• [Task to complete] Return, exactly and in full, the lines of the records below starting at the one with "How do I perform: Select the Intel row name?" and ending at the one with "Task: Enable the", and no other lines.

• [Records supplied]
§ §

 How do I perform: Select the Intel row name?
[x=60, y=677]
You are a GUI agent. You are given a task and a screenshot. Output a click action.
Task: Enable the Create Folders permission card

§ §

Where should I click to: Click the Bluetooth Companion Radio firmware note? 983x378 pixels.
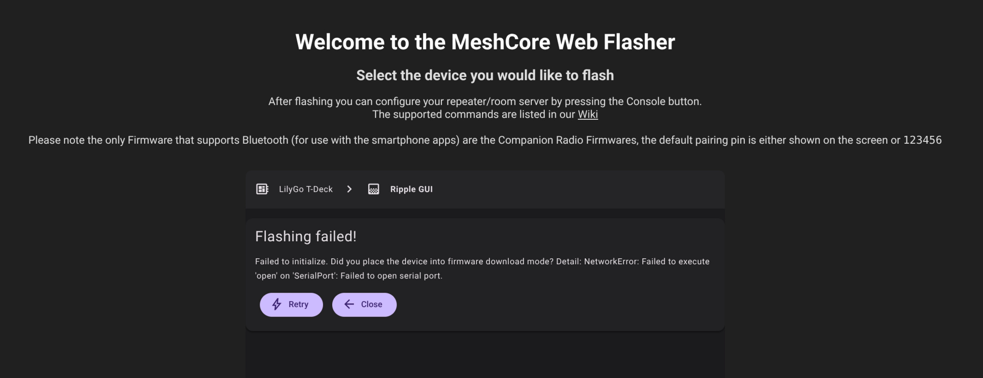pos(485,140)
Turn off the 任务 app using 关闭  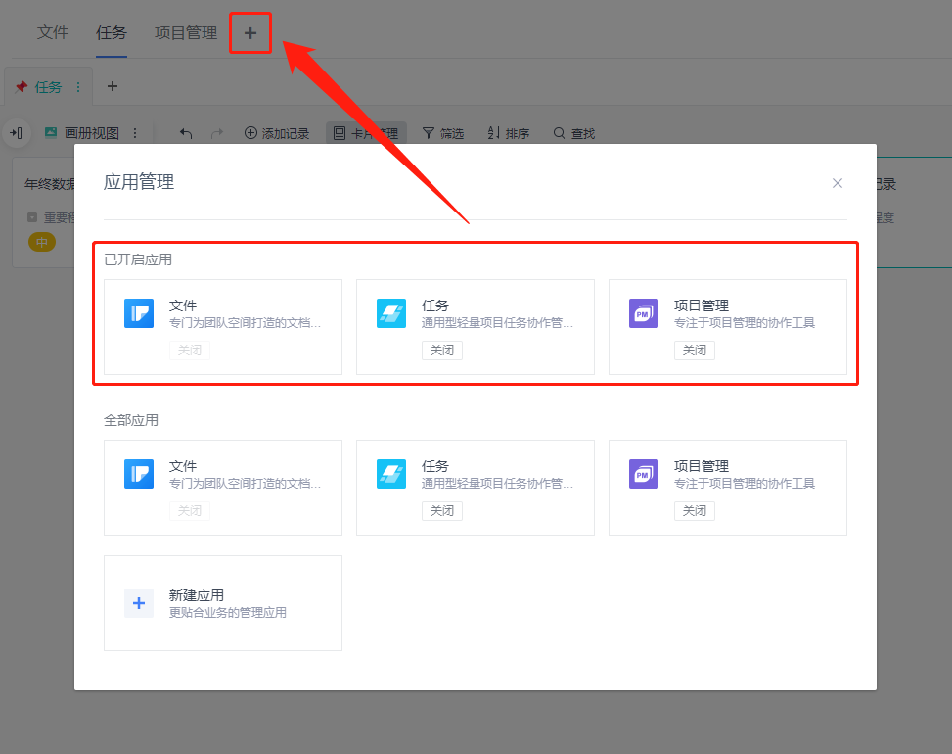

§ §

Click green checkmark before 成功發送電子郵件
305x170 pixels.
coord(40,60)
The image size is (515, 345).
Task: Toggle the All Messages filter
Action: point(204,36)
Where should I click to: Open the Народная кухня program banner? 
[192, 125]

§ §

• [Your solution]
 How do I perform: Select the Intel row name?
[x=60, y=677]
You are a GUI agent. You are given a task and a screenshot. Output a click action.
Task: Enable the Create Folders permission card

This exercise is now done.